Project: Refining Your Questions
As project work starts, many students have difficulty working from their original idea to a real project.
First, remember that there will be limits to what you can explain (or predict or confirm or ...). Most real-world situations have a lot going on that isn't explained by any possible CSV file.
What to ask
When approaching a data set with many columns/variables/features, I'd suggest thinking about "inputs" and "outputs" in whatever world you're examining. If you are someone producing one of these values (the client, author, creator, policy-maker, ...), which ones are under your control or are independent variables? On the other hand, which aren't or are dependent variables (sales numbers, user ratings, largest result, ...) that you would like to get "good" values of?
If you look at your data with stats, you might ask if the dependent variables are related to independent: linear regression if there might be a linear relation, or a T-test if there are two approximately-normal dependent choices that can be compared, etc. What might that tell you about the choices that should be made by the "client"?
If you think of it as ML, is it possible to predict the independent variables from the dependent? You could think of this as a regression and try to predict them, or reduce them to "good" and "bad" and turn it into a categorical problem.
Asking More
For many projects, you will spend a lot of your time getting into the data set: figuring out the format, fields, limitations, etc.

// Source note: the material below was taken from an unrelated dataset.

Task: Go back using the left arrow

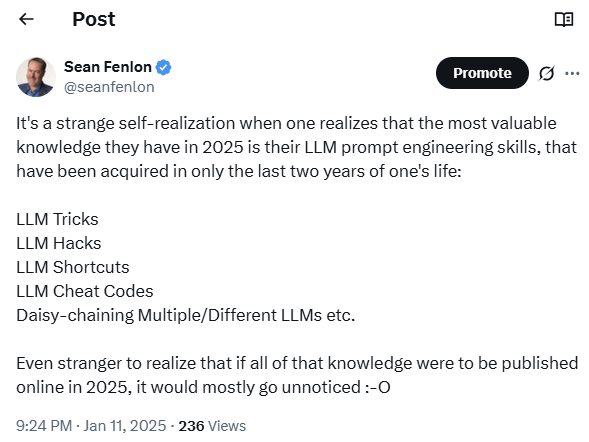Action: pyautogui.click(x=26, y=19)
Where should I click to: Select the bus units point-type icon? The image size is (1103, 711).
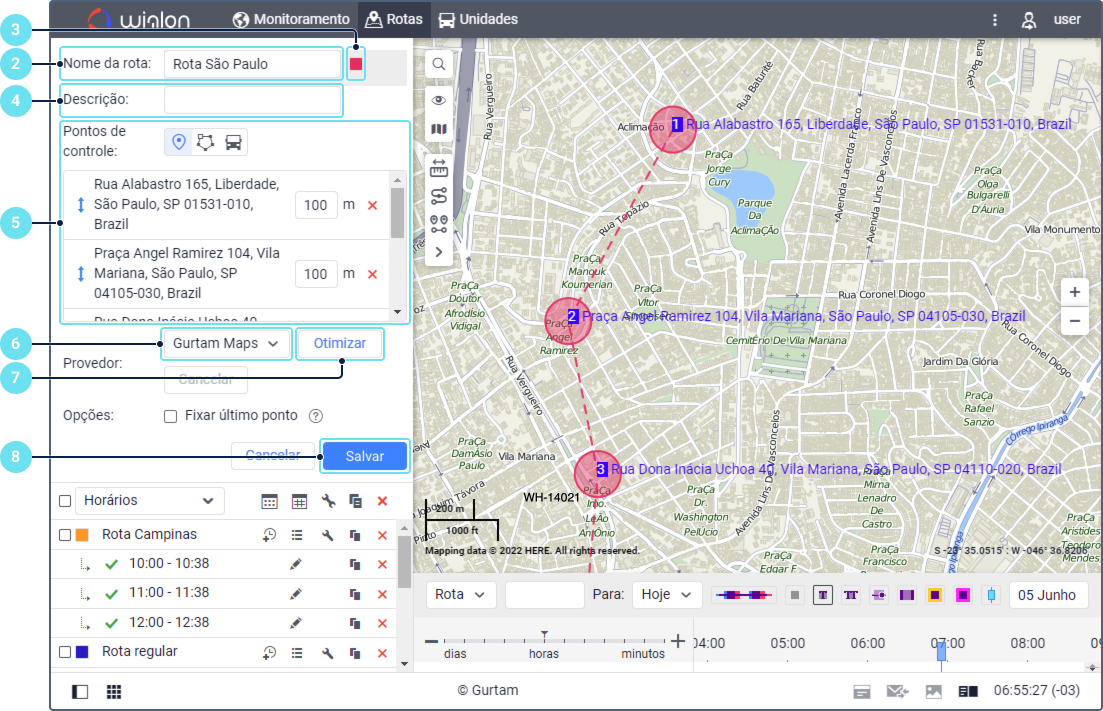[x=233, y=142]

Once you have done that, answering "your question" might be a very small amount of work.
If that's the case, consider looking at the data another way and adding another question or two. This can be a very good cost-benefit ratio: you have already done the work to figure out the data, so analyzing it in another way isn't much more time.
Explaining ML Results
If you use any tree-based model (random forest, boosted forest), after training, the model will have a .feature_importances_
property which describes the weight of each feature in the predictions.
This can be very useful in explaining why decisions are being made, or what features actually matter. This might be very useful for your report and summarizing what's really going on.